Cell cycle analysis of human primary fibroblasts. The cell cycle phases were measured by propidium iodide labeling. (A) Representative histograms from cell cycle analysis of the RPS19 mutated (mut-RPS19), RPS24 mutated (mut-RPS24) cells and three controls. The cell cycle phases G1, S and G2/M are indicated. (B) Diagram showing the distribution of cells in distinct cell cycle phases from two independent experiments. The average percentages of cells in the different cell cycle phases (G1, S and G2/M) are shown with standard deviations. Asterix (*) indicates significant differences when compared to control cells in the same phase, respectively (p<0.05).

Figure 4

Analysis of p53, p21 and p27 protein levels in fibroblasts carrying RPS19 mutation (mut-RPS19), RPS24 mutation (mut-RPS24) and controls (100% expression).

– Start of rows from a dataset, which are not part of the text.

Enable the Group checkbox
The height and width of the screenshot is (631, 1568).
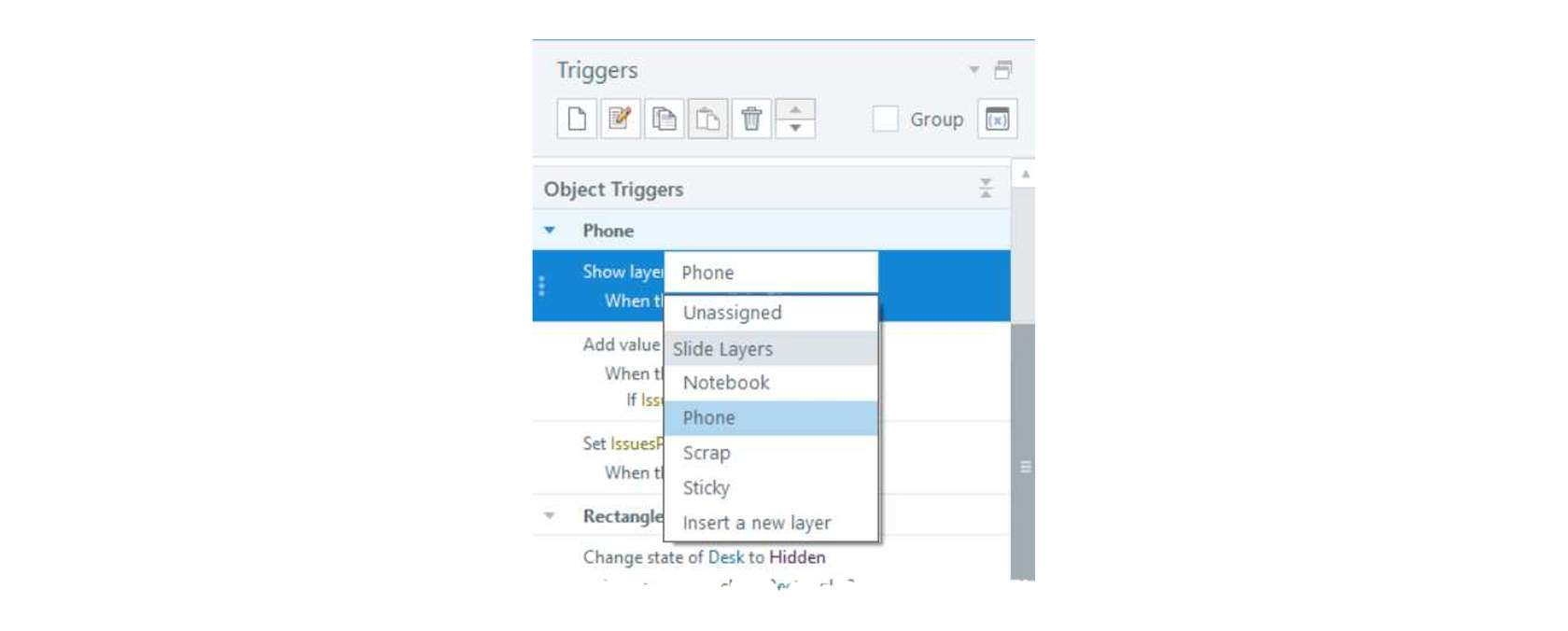885,119
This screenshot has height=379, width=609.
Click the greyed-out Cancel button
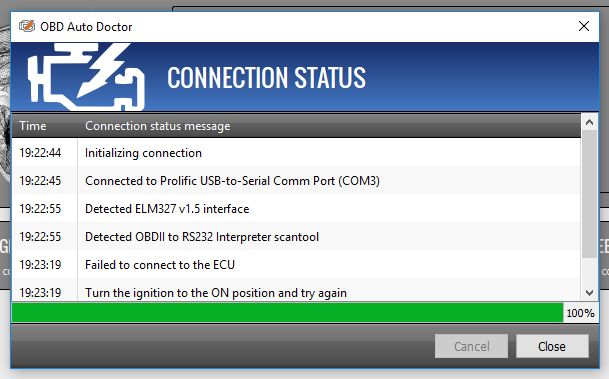[x=472, y=346]
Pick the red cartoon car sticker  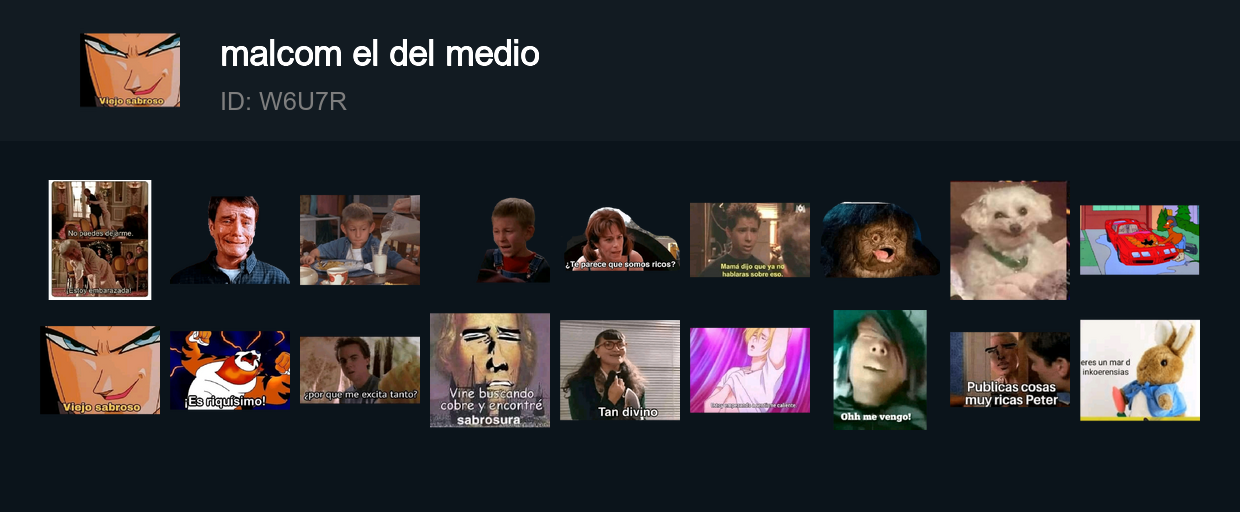[x=1140, y=240]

Western blot analysis were normalised to beta-actin. (A) p53 protein expression. The diagram illustrates the average of two independent measurements and standard deviations without significant differences. Representative analysis (bottom) using antibodies against p53 and β-actin, respectively. (B) Relative levels of p21 in RPS19 and RPS24 mutant cells from two different experiments and controls (100% expression). Asterix (*) denotes significant differences compared to controls (p<0.05). Representative analysis (bottom) using antibodies against p21 and β-actin, respectively. (C) Relative levels of p27 in RPS19 and RPS24 mutant cells as compared to controls (100% expression). Representative analysis (bottom) using antibodies against p27 and β-actin, respectively.

Figure 5

Western blot analysis of the cell cycle regulators Cyclin-E, CDK4, CDK6, Cyclin-D1, CDK2 and retinoblastoma protein (Rb) in fibroblasts carrying RPS19 mutation (mut-RPS19), RPS24 mutation (mut-RPS24) and three controls (100% expression). Averages of at least two independent experiments are shown with standard deviations. The western analysis was normalized to β-actin and representative blots are illustrated below each diagram. Asterix (*) denotes significant differences (p<0.05) compared to controls. (A) Relative levels of Cyclin-E. (B) Relative levels of CDK4. (C) Relative levels of CDK6. (D) Relative levels of Cyclin-D showing tendencies for variations in RPS19 and RPS24 mutant cells but these are non-significant. (E) Relative levels of CDK2. (F) Relative levels of phosphorylated Rb (pRb; white bars) and non-phosphorylated Rb (Rb; grey bar) proteins.